Bedroom: In my childhood I never used to sleep alone in a room since we were a big family and space was limited. This is a thing I very much like to remember. From the sofa I used to sleep on I could see the fire in the stove and hear the adults' voices from the next room. This gave me a strong feeling of security. Later on in the boarding houses I used to attend I slept with others in a room as well. Only when I was 18 I gradually began to get used to sleeping alone. Later again I preferred sleeping alone in a room because of the bad experiences I had made while in hospital at age 22 for one reason.
- With my girlfriend at the time space was as limited as in my parents' house because with her four children aged 4 to 12 she had to manage a three-room-apartment.
Grandmother: From an emotional point of view I didn't really have a close relationship with my granny, although I had a lot to do with her in my first years. I used to find her very strict and uncompromising. She was the one in charge of the household since my mother when still alive worked as a teacher. In her last years my grandmother was rather infirm. She passed away when I was 12.
Housekeeper: I very much like to remember our housekeeper. She came to our house when I was 6 months old and stayed for nearly 13 years. She was much more a substitute for my mother than my grandmother was. Especially when it came to food she showed she cared a lot for me. Later she used to protect me from my father when he thought I had got up to something again.

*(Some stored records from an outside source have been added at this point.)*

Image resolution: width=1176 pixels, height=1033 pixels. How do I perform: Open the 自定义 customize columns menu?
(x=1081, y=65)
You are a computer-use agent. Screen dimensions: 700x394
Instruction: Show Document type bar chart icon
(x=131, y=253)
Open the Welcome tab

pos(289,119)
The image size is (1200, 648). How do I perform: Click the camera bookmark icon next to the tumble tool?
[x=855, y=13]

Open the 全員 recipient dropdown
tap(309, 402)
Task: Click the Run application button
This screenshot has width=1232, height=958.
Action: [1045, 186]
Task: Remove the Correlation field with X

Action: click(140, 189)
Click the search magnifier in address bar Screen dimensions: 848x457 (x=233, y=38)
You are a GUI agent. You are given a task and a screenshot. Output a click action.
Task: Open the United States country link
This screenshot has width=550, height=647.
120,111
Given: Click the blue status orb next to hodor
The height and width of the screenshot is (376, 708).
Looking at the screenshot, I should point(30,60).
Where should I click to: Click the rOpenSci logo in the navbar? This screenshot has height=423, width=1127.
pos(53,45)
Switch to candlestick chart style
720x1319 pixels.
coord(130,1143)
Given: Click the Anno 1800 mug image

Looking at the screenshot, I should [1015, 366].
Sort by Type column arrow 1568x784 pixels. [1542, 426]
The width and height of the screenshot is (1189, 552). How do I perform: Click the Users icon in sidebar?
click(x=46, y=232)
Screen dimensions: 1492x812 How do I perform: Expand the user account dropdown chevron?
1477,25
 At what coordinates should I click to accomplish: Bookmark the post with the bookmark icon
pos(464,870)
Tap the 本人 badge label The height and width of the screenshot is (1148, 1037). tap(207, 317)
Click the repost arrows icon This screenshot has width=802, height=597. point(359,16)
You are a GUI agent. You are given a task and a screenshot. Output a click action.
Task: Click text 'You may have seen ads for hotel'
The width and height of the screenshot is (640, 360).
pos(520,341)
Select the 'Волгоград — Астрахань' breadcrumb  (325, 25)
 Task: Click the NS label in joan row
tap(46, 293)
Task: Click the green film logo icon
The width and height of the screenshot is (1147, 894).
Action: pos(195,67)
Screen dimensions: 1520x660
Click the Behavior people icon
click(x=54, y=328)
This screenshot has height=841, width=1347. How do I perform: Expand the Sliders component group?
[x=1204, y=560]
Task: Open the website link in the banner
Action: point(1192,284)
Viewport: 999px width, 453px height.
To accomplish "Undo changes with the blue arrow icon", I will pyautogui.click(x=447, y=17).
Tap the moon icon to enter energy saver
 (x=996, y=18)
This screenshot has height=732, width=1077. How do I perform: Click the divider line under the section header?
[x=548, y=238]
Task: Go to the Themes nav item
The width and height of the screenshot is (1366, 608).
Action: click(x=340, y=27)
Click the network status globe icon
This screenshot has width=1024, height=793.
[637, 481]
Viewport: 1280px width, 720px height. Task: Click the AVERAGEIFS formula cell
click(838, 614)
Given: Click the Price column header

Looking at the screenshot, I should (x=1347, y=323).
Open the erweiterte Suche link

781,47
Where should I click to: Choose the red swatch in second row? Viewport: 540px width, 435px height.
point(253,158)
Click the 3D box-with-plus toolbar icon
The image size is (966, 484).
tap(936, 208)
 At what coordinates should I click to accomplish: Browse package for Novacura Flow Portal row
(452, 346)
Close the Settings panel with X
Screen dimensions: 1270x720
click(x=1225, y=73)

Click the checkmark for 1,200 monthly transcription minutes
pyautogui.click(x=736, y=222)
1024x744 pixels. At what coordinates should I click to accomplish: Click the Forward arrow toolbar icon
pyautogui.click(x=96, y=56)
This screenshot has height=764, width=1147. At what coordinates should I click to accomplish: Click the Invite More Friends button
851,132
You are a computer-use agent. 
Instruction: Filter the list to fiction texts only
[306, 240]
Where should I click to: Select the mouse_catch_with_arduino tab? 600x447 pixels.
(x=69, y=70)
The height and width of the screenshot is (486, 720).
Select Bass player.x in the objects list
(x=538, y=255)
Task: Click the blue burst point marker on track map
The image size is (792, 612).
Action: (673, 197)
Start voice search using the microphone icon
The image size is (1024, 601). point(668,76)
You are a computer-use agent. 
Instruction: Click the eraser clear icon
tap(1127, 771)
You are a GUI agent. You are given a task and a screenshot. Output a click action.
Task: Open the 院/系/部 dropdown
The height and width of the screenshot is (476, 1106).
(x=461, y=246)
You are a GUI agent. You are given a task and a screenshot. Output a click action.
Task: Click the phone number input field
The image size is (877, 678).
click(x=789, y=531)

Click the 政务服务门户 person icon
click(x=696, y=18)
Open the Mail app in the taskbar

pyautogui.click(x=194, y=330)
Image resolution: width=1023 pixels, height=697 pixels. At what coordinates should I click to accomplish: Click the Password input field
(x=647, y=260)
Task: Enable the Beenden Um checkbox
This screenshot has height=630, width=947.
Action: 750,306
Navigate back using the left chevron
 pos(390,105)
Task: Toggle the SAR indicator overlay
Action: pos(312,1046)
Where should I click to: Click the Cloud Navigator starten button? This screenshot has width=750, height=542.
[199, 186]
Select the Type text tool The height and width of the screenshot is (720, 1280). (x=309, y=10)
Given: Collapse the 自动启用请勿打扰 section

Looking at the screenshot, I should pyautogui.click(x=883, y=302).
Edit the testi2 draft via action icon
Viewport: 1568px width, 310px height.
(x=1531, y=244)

Family: We used to be a big family. I have four older siblings and we used to have a lot of relatives. My father enjoyed company and often invited relatives. On holidays we used to have a lot of visitors. As a child I looked forward to seeing my relatives. My mother's early death was a first cut into these positive rites. Unfortunately in the time to come quite a number of persons very close to me died, and our visitors at holidays became less.
Graveyard: My hometown's graveyard plays a special part in my childhood since my mother died shortly before I was six, and three grandparents died when I was between 8 and 12. And each Sunday after church we would go to the graveyard. Before each holiday too I had to follow my family to the graveyard and was such reminded of the losses I had suffered during childhood.
This dream obviously refers to my childhood conflict caused by the passing of the persons close to me. The dream was triggered by my relationship with my then girlfriend who used to live under similar conditions concerning space as I had in childhood in my parents' house. It is the conflict between my need for closeness and community and the fear of loss of close persons. And by the image of the spider in the end obviously not being a crossbacked spider the dream also told me that my fears were unreal. The crossbacked spider was and still is my symbol for my conflict between my need for security (mother) and the fear of loss.

This method of approaching the latent dream content is a very good way to do some exercise in free associations. The above example shows how your memories are worked out in your dreams. It also shows how densely symbols are concentrated in a dream. This is true for the crossbacked spider as well as for the window's mullion and transom. Dense concentration in this context means that different meanings can manifest in one and the same symbol. So the crossbacked spider points to different meanings. It is closely linked to my childhood and the inherent ambivalence of attraction, fascination and repugnance.